Physical activity will be determined by the Seven-Day Physical Activity Recall [PAR]. 41 The PAR is one of the most widely used physical activity assessments in exercise science and epidemiological research. The popularity of this measure stems largely from its versatility and relative ease of use for research applications. The PAR provides detail regarding the duration, intensity, and volume (energy expenditure) of physical activity and can therefore be used for a variety of applications. Because it utilizes a one-week time frame, the data from the PAR is often considered representative of typical activity patterns. While it requires considerable cognitive effort by the participants, the interviewer-administered version can be completed in a reasonable amount of time (~20 minutes).

The PSQI questionnaire will be used to assess the self-reported quality of participants' sleep before and after each intervention phase. The PSQI is a self-rated questionnaire to assess perceived sleep quality and disturbances over a 1-month time interval. This 19-item instrument uses a Likert scale (ranging from 0 to 3) to assess seven clinically derived domains of sleep: sleep quality, sleep latency, sleep duration, habitual sleep efficiency, sleep disturbances, use of sleeping medication, and daytime dysfunction. The sum of scores for these seven components yields one global score. Clinical and clinimetric properties of the PSQI were assessed over an 18-month period with "good" vs. "poor" sleepers. A global score > 5 yielded a diagnostic sensitivity of 89.6% and specificity of 86.5% (kappa = 0.75, p < 0.001) in distinguishing good vs. poor sleepers.

#####

YOUR INSTRUCTIONS:
Return everything in the passage on physical activity and sleep measures from "Physical activity will" down to "time (~20 minutes).", copied word for word.

DATA EXTRACT:
#####

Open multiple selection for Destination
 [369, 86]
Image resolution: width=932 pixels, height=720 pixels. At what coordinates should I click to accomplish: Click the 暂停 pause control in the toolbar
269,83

#####

EXERCISE RESPONSE:
Physical activity will be determined by the Seven-Day Physical Activity Recall [PAR]. 41 The PAR is one of the most widely used physical activity assessments in exercise science and epidemiological research. The popularity of this measure stems largely from its versatility and relative ease of use for research applications. The PAR provides detail regarding the duration, intensity, and volume (energy expenditure) of physical activity and can therefore be used for a variety of applications. Because it utilizes a one-week time frame, the data from the PAR is often considered representative of typical activity patterns. While it requires considerable cognitive effort by the participants, the interviewer-administered version can be completed in a reasonable amount of time (~20 minutes).